U01.01.058 X-linked recessive disorders

 

Learning Objectives

  • Identify classic X-linked Recessive (XLR) disorders and their clinical features.
  • Explain the process of X-inactivation (Lyonization) and its clinical impact.
  • Understand why certain populations (e.g., Turner Syndrome) are at higher risk for XLR diseases.

1. Common X-linked Recessive Disorders

These diseases primarily affect males because they only have one X chromosome. Females are typically asymptomatic carriers unless skewed X-inactivation occurs.

Category Examples
Immunology Bruton agammaglobulinemia, Wiskott-Aldrich syndrome.
Musculoskeletal Duchenne and Becker muscular dystrophies.
Metabolic/Enzyme G6PD deficiency, Fabry disease, Hunter syndrome, OTC deficiency, and Lesch-Nyhan syndrome.
Hematologic Hemophilia A and B.


2. X-Inactivation (Lyonization)

In individuals with two X chromosomes (XX), one X is randomly deactivated and condensed into a Barr body during early development. This Barr body consists of highly methylated heterochromatin.
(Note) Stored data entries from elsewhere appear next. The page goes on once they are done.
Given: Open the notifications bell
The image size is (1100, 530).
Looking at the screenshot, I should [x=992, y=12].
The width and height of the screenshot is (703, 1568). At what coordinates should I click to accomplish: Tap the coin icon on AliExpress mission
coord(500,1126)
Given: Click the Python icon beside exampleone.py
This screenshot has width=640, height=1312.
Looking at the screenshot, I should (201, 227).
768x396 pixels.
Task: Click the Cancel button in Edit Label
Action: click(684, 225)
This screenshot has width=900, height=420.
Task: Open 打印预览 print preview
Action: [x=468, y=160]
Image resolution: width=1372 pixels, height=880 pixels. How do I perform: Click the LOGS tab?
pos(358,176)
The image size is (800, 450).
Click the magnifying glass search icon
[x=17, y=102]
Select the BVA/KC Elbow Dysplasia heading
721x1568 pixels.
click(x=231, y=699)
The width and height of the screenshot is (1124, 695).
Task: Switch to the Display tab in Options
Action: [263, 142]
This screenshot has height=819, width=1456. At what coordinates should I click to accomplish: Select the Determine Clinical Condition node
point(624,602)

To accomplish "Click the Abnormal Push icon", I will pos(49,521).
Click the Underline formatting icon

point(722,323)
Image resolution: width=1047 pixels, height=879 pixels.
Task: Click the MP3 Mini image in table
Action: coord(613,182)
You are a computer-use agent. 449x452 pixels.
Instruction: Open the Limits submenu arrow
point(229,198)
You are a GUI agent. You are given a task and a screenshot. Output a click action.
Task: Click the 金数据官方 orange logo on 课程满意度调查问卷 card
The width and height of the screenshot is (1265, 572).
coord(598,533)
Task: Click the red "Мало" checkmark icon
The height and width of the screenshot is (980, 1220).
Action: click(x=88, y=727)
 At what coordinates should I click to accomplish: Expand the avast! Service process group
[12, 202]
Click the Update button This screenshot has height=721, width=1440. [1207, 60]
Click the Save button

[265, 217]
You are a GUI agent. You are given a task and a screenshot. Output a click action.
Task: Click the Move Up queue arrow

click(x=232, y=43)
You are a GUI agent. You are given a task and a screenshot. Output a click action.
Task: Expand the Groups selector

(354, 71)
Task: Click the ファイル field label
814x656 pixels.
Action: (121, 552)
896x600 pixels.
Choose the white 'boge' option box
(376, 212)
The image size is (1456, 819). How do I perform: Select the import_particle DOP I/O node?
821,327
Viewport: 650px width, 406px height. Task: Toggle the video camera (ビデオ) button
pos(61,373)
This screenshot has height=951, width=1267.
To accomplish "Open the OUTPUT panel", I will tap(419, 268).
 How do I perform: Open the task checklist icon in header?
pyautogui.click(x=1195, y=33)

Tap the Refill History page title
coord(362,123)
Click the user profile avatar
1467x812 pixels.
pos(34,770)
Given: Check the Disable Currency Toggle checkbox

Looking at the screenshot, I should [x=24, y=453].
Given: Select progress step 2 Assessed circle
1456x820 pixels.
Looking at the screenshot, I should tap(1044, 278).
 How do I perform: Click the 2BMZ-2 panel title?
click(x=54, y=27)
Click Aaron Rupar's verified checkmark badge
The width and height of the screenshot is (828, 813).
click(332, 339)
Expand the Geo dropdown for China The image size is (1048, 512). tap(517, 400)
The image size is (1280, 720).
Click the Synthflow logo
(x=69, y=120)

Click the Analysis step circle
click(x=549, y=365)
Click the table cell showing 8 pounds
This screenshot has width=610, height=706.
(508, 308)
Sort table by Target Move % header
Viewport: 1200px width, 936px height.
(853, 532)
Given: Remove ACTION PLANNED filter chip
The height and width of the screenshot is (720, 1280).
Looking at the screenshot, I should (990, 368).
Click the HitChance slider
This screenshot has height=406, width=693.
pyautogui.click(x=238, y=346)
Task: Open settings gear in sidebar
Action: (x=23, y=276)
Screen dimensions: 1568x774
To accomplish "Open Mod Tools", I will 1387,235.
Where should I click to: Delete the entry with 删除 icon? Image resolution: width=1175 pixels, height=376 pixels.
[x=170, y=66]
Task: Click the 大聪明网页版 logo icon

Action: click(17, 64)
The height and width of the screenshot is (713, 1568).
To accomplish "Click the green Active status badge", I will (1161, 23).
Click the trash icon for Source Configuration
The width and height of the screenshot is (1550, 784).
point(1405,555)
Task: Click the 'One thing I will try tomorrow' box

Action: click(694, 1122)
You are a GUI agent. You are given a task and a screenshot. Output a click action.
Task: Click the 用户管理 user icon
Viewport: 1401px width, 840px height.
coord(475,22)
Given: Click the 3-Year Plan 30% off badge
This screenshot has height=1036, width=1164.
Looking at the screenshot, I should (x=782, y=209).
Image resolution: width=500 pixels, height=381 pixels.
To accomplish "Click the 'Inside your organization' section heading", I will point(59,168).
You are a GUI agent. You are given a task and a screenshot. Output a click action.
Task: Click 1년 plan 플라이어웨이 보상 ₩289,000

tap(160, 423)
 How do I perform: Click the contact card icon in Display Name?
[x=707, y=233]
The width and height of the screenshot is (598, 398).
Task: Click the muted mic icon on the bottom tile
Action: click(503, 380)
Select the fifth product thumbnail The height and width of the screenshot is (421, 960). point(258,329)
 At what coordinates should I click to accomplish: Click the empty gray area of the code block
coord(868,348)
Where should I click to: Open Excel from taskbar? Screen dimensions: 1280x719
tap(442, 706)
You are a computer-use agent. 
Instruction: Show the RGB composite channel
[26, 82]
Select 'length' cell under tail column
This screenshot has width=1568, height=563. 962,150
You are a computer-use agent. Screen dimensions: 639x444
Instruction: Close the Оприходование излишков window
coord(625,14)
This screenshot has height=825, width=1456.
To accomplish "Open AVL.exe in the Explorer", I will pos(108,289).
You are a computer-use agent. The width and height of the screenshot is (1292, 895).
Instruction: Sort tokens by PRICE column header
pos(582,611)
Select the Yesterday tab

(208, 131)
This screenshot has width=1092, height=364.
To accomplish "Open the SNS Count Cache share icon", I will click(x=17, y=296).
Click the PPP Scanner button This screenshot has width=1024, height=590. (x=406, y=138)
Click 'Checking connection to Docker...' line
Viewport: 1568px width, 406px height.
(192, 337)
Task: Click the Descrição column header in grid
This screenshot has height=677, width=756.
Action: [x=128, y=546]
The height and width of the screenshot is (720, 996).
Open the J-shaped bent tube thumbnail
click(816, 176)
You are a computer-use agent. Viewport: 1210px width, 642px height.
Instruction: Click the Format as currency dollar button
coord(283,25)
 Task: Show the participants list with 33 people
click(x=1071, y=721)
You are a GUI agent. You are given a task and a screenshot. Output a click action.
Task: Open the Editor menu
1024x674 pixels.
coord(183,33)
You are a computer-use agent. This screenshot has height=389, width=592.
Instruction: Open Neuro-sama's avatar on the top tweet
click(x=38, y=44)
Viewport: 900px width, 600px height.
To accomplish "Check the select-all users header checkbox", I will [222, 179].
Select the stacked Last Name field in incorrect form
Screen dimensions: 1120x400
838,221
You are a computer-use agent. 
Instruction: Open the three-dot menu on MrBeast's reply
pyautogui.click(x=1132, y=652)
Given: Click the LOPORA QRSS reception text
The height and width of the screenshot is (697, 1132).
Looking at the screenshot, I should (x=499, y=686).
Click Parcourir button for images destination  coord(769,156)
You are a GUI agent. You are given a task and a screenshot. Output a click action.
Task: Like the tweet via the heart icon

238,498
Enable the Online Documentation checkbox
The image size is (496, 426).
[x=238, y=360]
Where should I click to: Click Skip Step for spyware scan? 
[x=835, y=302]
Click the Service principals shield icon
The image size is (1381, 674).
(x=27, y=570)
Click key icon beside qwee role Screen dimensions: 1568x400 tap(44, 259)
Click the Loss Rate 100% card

  • Random Process: In a typical female, roughly 50% of cells express the maternal X and 50% express the paternal X.
  • Skewed Lyonization: If deactivation is not 50/50, an XX individual may express symptoms of an XLR disease (e.g., G6PD deficiency).
  • Dominant Impact: Lyonization also explains why X-linked dominant diseases have variable severity in females.

3. High-Yield Clinical Correlation

  • Turner Syndrome (45, XO): Because these individuals have only one X chromosome, they face the same risk as males for manifesting X-linked recessive disorders.
  • Hunter Syndrome: Remember that while most mucopolysaccharidoses are autosomal recessive, Hunter is X-linked (“The hunter aims for the X”).